- **THE PROBLEM**: From the listing below, extract each line containing the string "Dough".

- **INFORMATION PROVIDED**:

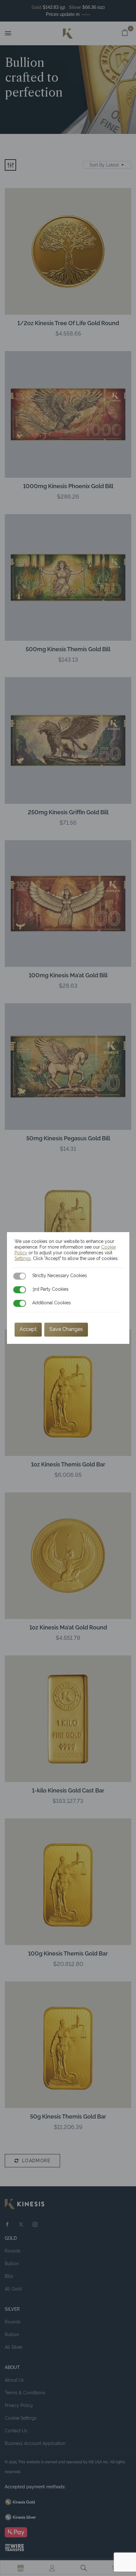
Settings (23, 1258)
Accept (28, 1329)
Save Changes (66, 1329)
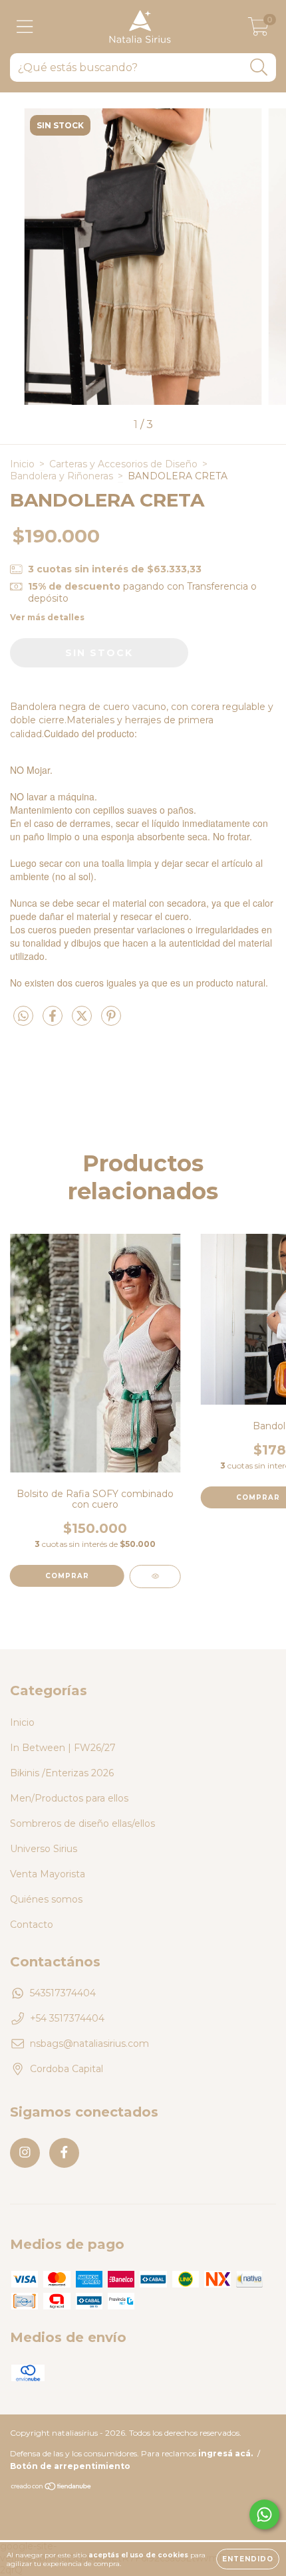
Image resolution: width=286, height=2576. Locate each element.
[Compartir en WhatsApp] (23, 1016)
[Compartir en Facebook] (54, 1022)
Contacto (31, 1925)
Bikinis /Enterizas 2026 (62, 1773)
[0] (258, 30)
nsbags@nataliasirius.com (89, 2043)
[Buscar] (259, 67)
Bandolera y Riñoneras (61, 476)
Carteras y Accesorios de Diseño (123, 464)
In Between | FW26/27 (63, 1748)
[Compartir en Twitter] (83, 1022)
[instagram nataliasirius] (25, 2153)
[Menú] (25, 27)
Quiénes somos (46, 1899)
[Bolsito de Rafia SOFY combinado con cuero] (155, 1576)
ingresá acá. (225, 2453)
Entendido (247, 2559)
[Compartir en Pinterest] (111, 1022)
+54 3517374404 (67, 2018)
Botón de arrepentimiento (70, 2466)
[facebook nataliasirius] (64, 2153)
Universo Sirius (43, 1849)
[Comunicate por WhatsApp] (264, 2514)
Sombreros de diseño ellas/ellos (82, 1823)
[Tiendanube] (51, 2488)
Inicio (22, 464)
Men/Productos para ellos (69, 1798)
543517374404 (63, 1993)
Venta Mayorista (47, 1874)
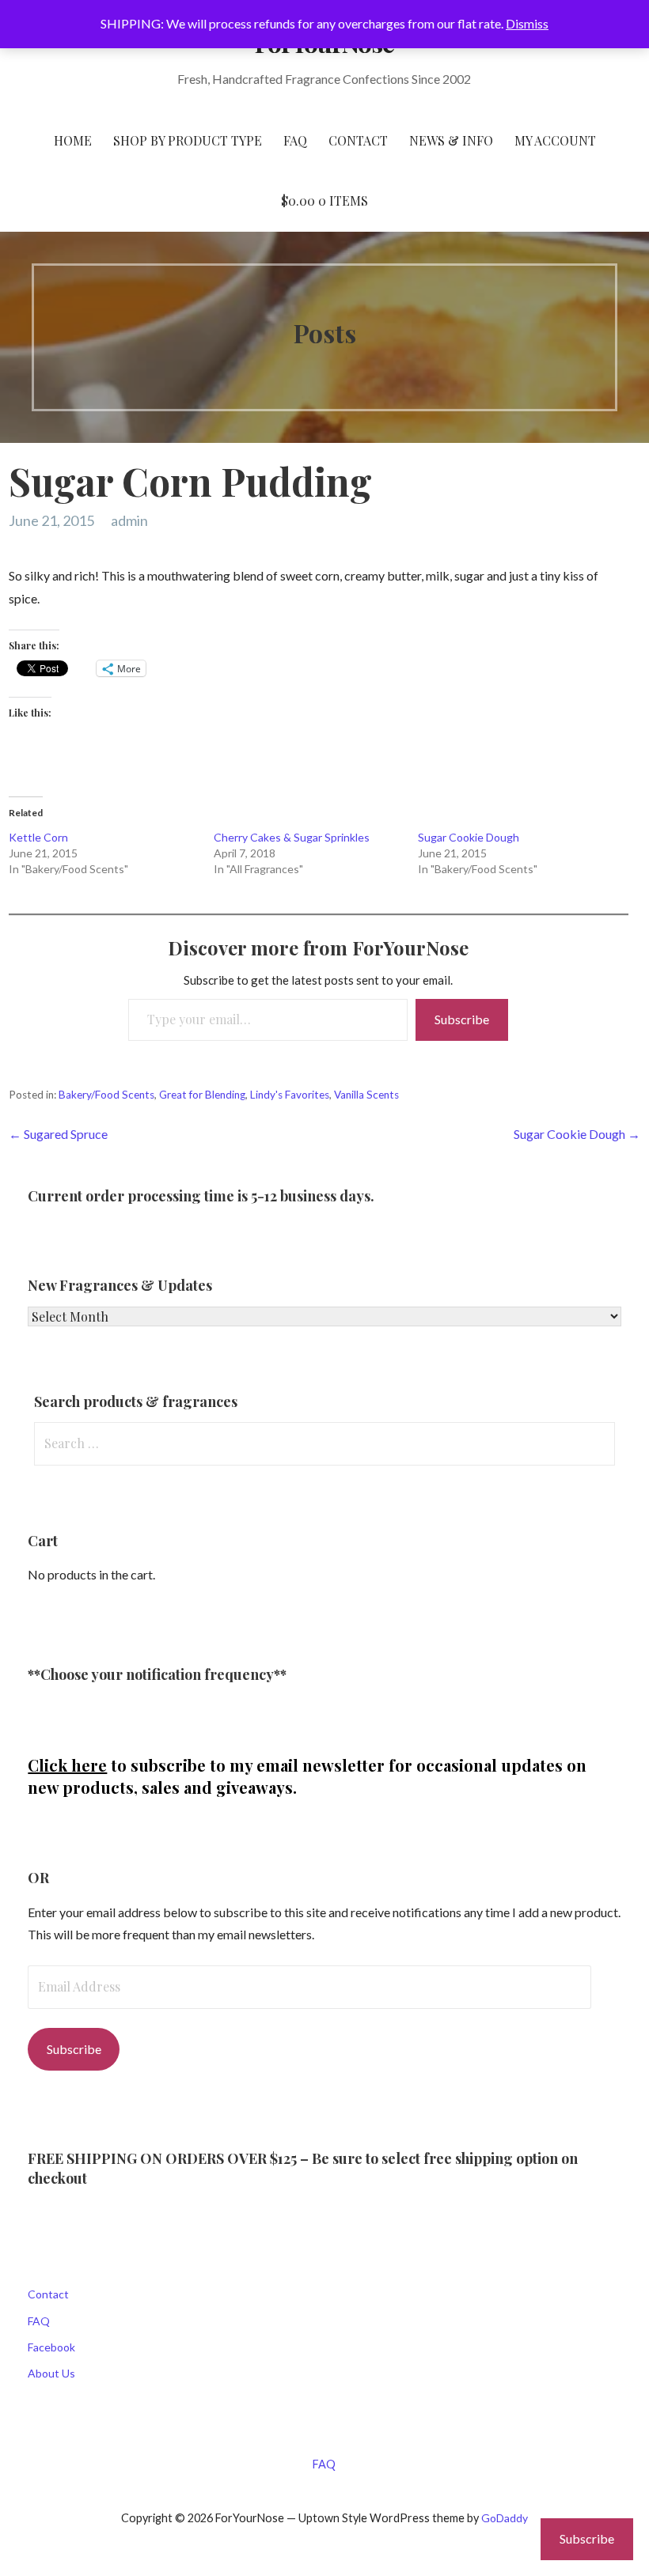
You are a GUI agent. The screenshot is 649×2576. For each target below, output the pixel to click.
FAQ (295, 140)
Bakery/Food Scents (106, 1094)
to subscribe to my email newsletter (206, 1765)
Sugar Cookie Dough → (577, 1133)
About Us (51, 2373)
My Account (555, 140)
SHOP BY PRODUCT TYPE (187, 140)
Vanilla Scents (366, 1094)
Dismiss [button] (527, 23)
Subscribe (462, 1019)
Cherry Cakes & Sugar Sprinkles (292, 837)
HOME (73, 140)
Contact (48, 2294)
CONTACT (358, 140)
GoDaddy (504, 2518)
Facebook (51, 2347)
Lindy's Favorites (289, 1094)
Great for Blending (202, 1094)
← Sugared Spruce (58, 1133)
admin (129, 520)
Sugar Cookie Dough (468, 837)
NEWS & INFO (451, 140)
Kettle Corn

- **OUTPUT OF THE EXERCISE**:
Sugar Cookie Dough → (577, 1133)
Sugar Cookie Dough (468, 837)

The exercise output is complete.